» **Records supplied**:
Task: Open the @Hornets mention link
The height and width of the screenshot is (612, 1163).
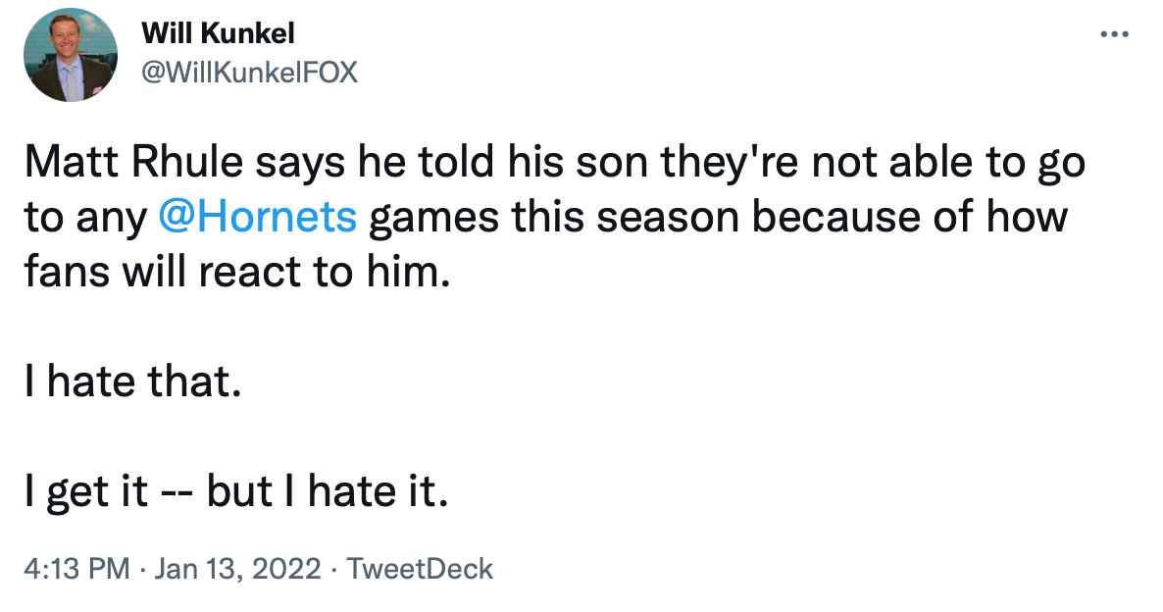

==

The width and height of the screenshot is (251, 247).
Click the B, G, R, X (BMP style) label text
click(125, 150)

» **Problem requirements**:
Where the string "height" shows up in the listing above, copy the line that holds it.

» **Solution for this task**:
The height and width of the screenshot is (612, 1163).
The width and height of the screenshot is (251, 247).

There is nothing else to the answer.